CLEAN? GREEN? WHAT’S IT ALL MEAN? YOUR GUIDE TO NONTOXIC BEAUTY PRODUCTS
With clean beauty products becoming mainstream, more brands are launching safer skincare lines. These days, you can't step into a Sephora without spotting multiple labels claiming to be "clean," "green," or "natural." But what does that really mean? If you think food labels are confusing, cosmetics packaging is even worse. Beauty companies can claim their products are clean without improving their ingredients because none of those terms are regulated by the FDA.
So what's a health-conscious consumer to do? It comes down to arming yourself with information and reading the labels, which can eat up a lot of precious time. That's why I've created this handy dandy cheat sheet of 6 toxic ingredients you should always avoid. Read on for well-researched, in-depth explanations, and pin the graphic to use while you shop.

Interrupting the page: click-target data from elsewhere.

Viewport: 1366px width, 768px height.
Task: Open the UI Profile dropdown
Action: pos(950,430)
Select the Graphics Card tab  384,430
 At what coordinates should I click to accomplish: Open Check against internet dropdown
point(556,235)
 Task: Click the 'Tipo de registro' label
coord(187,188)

The word "fragrance" can mean anything when it's listed on a cosmetics label. That's because companies lobbied to use it as a catch-all to protect their "secret formulas." Fragrance is often a complex chemical cocktail that can irritate and sensitize the skin, and cause allergies. Perhaps even worse, fragrances have been identified as a significant air pollutant.
Label watch: Clean beauty products generally get their scents from botanical oils like lavender, which are generally safe. Look out the word "fragrance" in products like body wash, lotion, soap, skincare products, and shampoos.

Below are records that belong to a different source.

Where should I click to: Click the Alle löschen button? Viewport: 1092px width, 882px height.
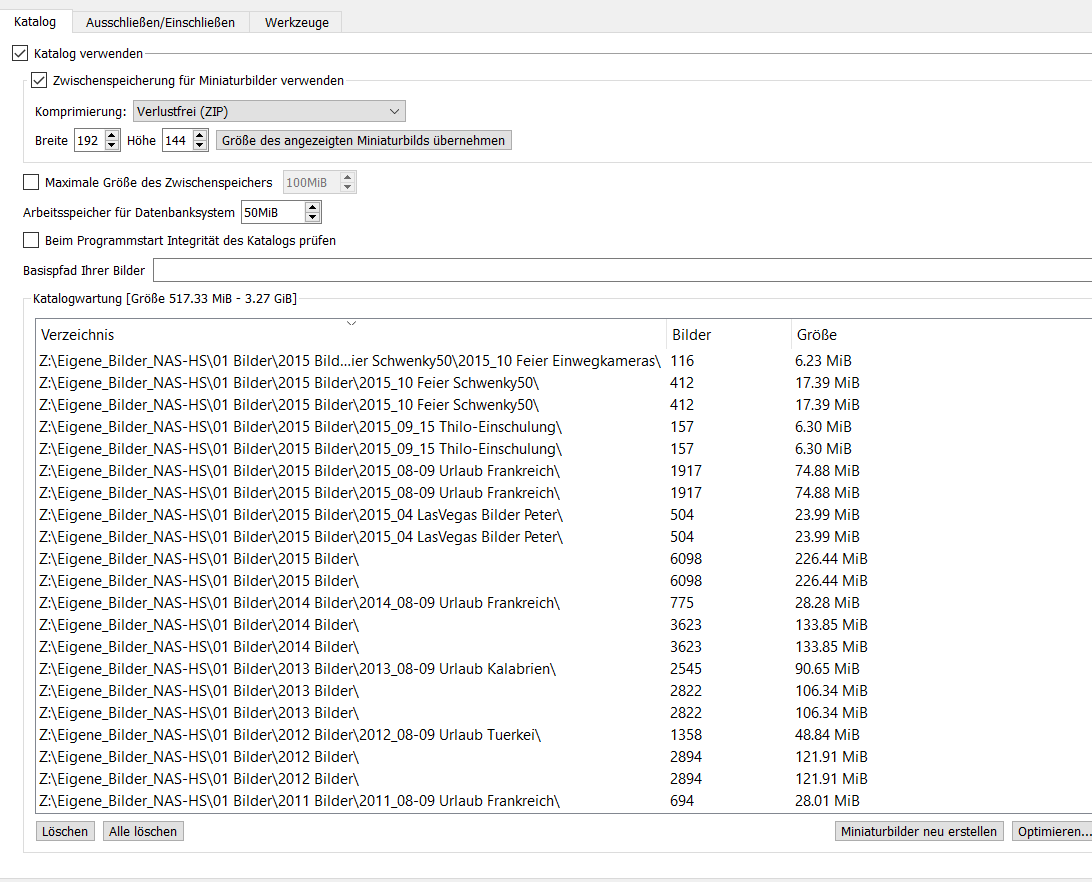tap(143, 831)
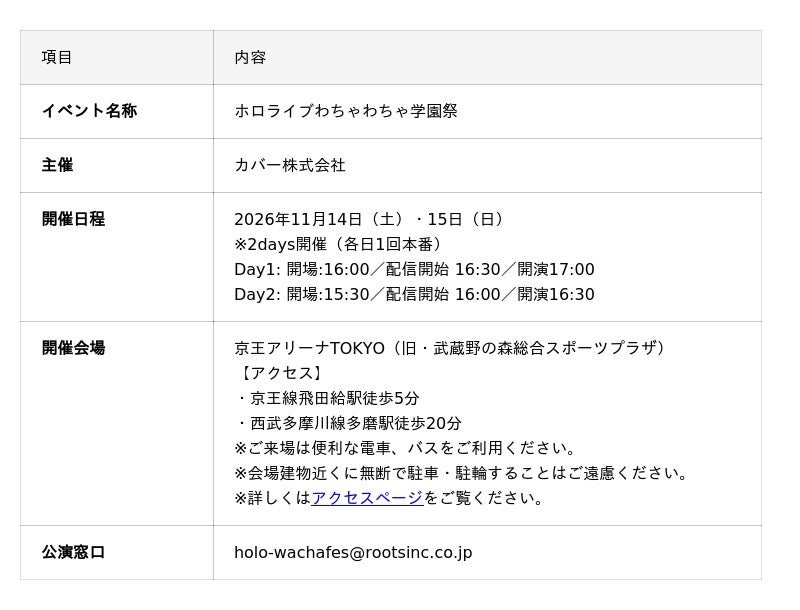Click the 主催 row label
Screen dimensions: 800x610
point(57,165)
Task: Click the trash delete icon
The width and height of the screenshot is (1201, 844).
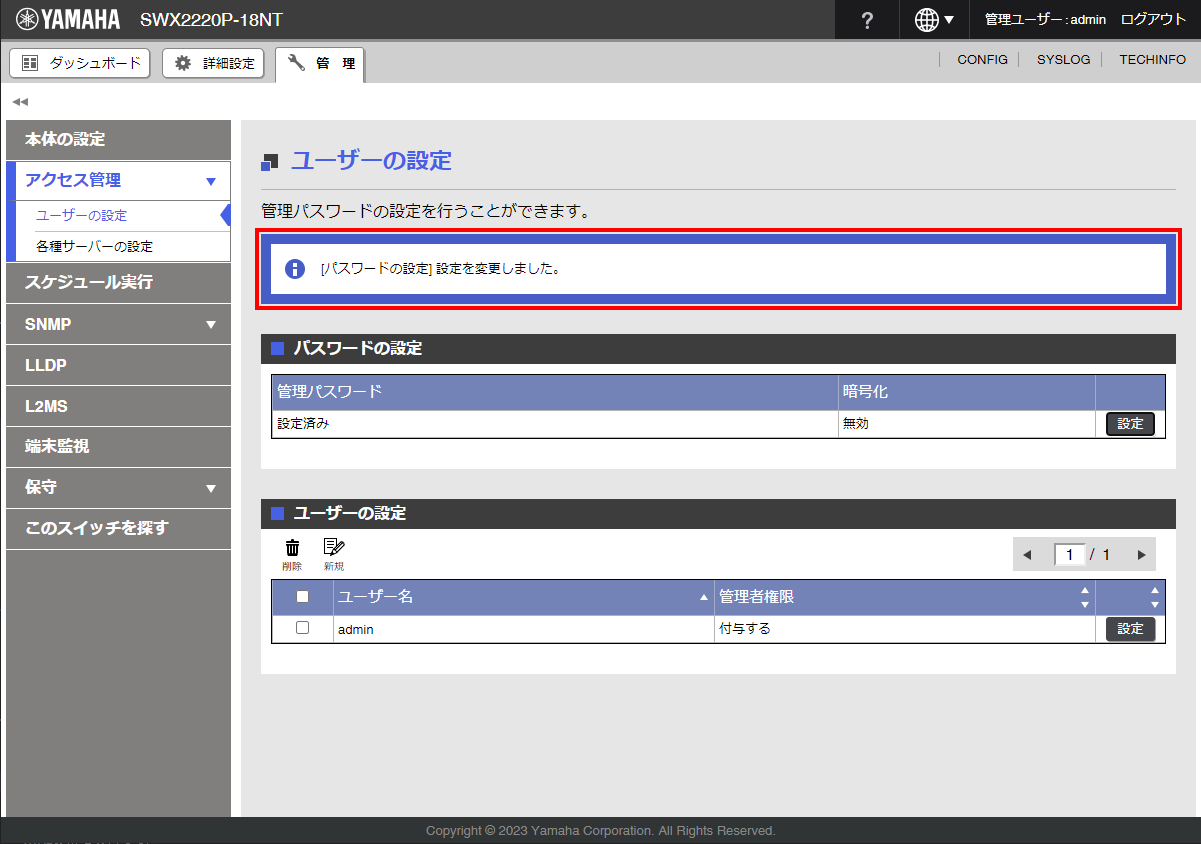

Parabens are used as preservatives to inhibit the growth of bacteria. While nobody wants her night cream to become a petri dish, these chemicals can act like weak versions of estrogen in the body. Even small amounts have been shown to spur the growth of breast cancer cells. What's more, long-term exposure can also aid in cancer metastasis. For these reasons, truly clean beauty products do NOT contain parabens.
Label watch: Look out for parabens in makeup, body washes, deodorants, shampoos and facial cleansers...and even your food.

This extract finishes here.